Une autre espérance se loge dans les interventions esthétiques : celle d’arrêter le temps, de bloquer le processus, de nous conserver en l’état, de nous momifier vivant en quelque sorte. Un orgueil humain (l’ubris) apparaît dans cette illusion de maîtrise : la technique, la médecine, les cosmétiques, devraient contrer la nature. Outre l’impossibilité, l’engrenage appellera toujours davantage d’interventions, changeant drastiquement le visage. Récemment, constater l’absence d’expressions faciales naturelles de la chanteuse Shakira m’a attristée : comme le personnage de Rock’n’roll, ce visage était un aveu d’échec à accepter le temps. Pourquoi ne pas faire son âge serait un compliment ?

Il y a une élégance, une résistance même, dans le visage ridé qu’aucune injection n’est venue transformer. C’est celui d’Audrey Hepburn, à la fin de sa vie, qui montre une actrice qui a été excessivement belle ne pas nier les marques du temps. Celui aussi de Jean d’Ormesson où le regard pétillant témoigne d’un esprit vif et joyeux, d’une âme facétieuse. Des beautés aucunement ternies par l’âge.
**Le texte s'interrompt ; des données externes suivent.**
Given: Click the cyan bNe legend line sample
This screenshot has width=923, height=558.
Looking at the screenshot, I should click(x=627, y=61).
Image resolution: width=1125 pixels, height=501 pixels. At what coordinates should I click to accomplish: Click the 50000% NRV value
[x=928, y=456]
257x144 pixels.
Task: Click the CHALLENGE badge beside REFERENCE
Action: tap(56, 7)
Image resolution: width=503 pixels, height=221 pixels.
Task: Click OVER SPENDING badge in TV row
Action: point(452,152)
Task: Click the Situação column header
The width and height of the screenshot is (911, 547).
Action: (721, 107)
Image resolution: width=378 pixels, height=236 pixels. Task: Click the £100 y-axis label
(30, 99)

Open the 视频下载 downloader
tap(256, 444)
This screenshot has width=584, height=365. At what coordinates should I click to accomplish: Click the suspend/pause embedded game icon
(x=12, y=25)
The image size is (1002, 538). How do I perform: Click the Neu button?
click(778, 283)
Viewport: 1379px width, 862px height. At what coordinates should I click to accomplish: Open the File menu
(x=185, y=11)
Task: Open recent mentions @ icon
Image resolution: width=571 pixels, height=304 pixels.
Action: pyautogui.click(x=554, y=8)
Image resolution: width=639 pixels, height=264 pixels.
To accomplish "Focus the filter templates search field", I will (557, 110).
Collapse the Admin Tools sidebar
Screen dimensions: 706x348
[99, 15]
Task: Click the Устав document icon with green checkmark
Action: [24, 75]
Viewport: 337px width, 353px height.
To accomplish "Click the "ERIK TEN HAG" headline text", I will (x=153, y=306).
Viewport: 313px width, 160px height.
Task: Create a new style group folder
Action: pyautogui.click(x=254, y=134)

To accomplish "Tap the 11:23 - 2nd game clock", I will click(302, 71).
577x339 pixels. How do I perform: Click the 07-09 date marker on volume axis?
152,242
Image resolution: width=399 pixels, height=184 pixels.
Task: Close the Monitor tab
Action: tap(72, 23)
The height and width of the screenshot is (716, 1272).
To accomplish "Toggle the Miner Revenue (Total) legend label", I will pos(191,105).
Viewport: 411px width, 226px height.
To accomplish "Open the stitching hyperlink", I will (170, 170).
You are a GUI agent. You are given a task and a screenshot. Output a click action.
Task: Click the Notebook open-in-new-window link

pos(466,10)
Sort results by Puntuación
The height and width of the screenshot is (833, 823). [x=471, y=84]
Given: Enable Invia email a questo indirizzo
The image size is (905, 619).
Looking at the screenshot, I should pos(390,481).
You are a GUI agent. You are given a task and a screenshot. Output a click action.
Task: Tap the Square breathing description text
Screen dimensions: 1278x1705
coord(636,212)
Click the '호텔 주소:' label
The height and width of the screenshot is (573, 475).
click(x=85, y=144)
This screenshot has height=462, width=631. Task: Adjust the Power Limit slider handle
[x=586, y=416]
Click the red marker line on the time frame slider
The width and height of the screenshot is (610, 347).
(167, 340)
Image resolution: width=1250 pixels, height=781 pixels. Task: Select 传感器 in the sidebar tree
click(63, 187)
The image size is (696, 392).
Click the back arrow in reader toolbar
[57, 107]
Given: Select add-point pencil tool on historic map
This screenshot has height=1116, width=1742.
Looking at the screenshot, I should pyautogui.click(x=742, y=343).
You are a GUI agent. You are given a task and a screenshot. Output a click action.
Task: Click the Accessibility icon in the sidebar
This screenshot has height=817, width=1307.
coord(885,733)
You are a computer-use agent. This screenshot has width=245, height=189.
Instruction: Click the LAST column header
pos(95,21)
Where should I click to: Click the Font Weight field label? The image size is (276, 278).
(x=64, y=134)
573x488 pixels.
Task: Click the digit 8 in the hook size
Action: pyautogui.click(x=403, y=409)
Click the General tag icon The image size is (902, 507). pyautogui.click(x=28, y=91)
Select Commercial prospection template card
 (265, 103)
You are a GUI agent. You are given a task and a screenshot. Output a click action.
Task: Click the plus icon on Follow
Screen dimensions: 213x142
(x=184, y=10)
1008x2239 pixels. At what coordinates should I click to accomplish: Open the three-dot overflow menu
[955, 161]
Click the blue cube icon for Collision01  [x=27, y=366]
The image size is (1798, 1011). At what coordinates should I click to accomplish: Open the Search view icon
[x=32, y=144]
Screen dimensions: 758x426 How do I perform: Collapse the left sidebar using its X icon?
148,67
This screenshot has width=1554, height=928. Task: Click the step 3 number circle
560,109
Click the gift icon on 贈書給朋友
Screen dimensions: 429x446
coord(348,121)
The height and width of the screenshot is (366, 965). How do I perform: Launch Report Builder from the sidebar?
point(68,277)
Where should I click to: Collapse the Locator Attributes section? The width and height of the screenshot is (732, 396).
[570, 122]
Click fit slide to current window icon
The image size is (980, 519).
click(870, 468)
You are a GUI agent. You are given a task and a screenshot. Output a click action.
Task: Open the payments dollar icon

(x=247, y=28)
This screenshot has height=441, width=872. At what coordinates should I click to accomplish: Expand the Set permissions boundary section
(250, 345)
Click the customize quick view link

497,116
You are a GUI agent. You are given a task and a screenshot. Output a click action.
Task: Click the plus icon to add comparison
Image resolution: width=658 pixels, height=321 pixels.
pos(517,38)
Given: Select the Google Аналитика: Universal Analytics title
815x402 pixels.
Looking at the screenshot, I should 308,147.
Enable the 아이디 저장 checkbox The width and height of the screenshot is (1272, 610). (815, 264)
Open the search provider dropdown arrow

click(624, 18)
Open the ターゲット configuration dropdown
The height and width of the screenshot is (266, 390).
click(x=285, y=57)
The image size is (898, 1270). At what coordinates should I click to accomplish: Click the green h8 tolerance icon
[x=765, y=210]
Le philosophe Levinas explique que notre visage est la marque de notre vulnérabilité et de notre nudité, le support de notre rencontre
avec l’autre. Et il y a de la sincérité et de l’authenticité dans ces visages marqués

par les années, mais resplendissants. Et aussi, je crois, une certaine gratitude pour les évènements traversés. Chérir les pattes d’oie et les rides naissantes permet alors de dire « c’est bien moi qui ai vécu, et non pas un être factice créé par mon orgueil et mon ennui », comme le formule Perdican.